L’examen de ces différents aspects de la gestion du personnel donne lieu à des études thématiques qui sont l’occasion pour l’auteur d’aborder de façon approfondie des notions qui cristallisent encore aujourd’hui les débats. La discussion de l’auteur sur la question du paternalisme est particulièrement bienvenue. En effet, le développement durable, qui est un problème actuel s’appuie sur des politiques d’entreprise qui peuvent être qualifiées de néo-paternalistes et la référence historique permet de nourrir les recherches et les réflexions d’aujourd’hui.
Ce livre est d’abord un récit chronologique de la mise en place de la fonction personnel dans la grande entreprise en France depuis les années 1830 mais la richesse des sources mobilisées permet d’envisager d’autres lectures. Le lecteur y voit aussi comment la gestion des ressources humaines en France a été inspirée par les pratiques anglo-saxonnes. En témoignent la création d’une école de surintendante d’usines en 1917 à l’image des ladies superintendent anglaises, ou l’influence du Tavistock Institute sur les grandes entreprises à partir des années 1950. Une autre lecture possible est celle de réseaux d’acteurs qui ont permis la diffusion de l’innovation dans la gestion du personnel en France.
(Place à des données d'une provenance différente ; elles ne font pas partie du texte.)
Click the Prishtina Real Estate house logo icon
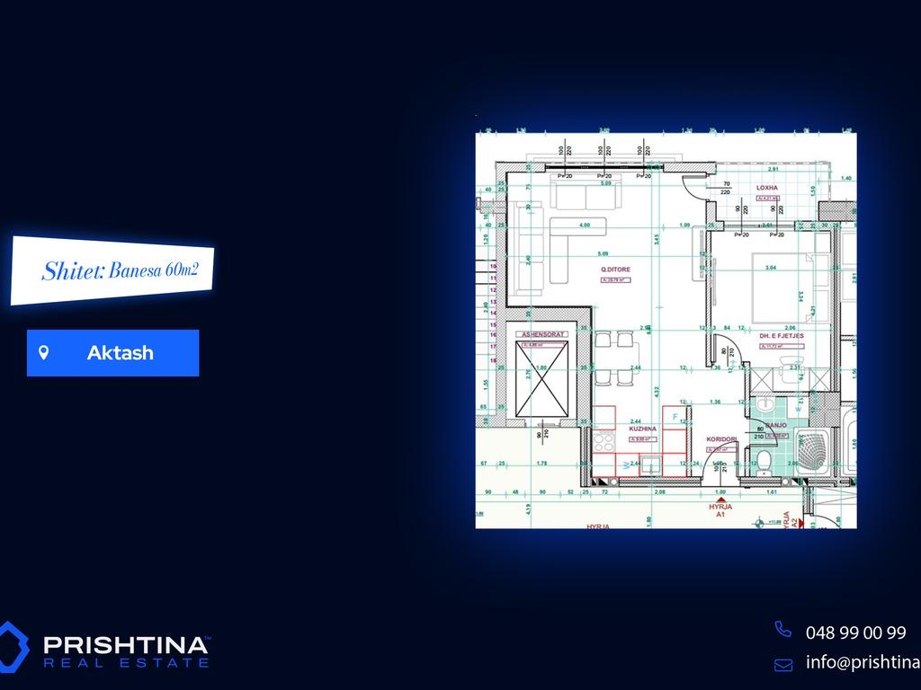This screenshot has width=921, height=690. 13,648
L’ouvrage décrit les réseaux d’entreprises, les lieux d’échange et de formation des doctrines de gestion du personnel et, pour prendre des exemples relevant de la troisième période, la place que tiennent les associations d’entreprises comme Entreprise et Personnel, les cabinets français de consultants comme la Commission générale d’organisation scientifique (CEGOS) ou anglo-saxons comme Mac Kinsey. Le rôle des associations professionnelles comme l’Association nationale des directeurs et cadres de la fonction personnel est lui aussi décrit.
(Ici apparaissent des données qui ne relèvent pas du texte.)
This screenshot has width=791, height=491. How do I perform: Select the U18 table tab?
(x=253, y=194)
On peut ne pas toujours partager le point de vue de l’auteur qui semble parfois mettre en scène un « entrepreneur éclairé ». L’auteur indique lui-même une limite de sa recherche, l’aspect syndical n’est pas traité, mais il justifie cela par le fait de vouloir combler un vide dans la littérature. Par ailleurs l’évolution des mentalités est le principal facteur d’évolution des pratiques mis en avant et les relations de pouvoir au quotidien dans l’entreprise sont peu présentes. Cela dit, l’ambition et la nouveauté de ce travail font de ce livre une référence importante.
Cet ouvrage est le premier traitant avec méthode et de façon très complète de l’histoire de la fonction personnel en France. Il est une mine d’informations collectées avec la rigueur de l’historien et témoigne de l’apport de l’histoire de l’entreprise à l’étude du management. C’est un ouvrage de référence pour tous ceux qui veulent saisir dans la longue durée les enjeux et les techniques du gouvernement des individus dans l’entreprise.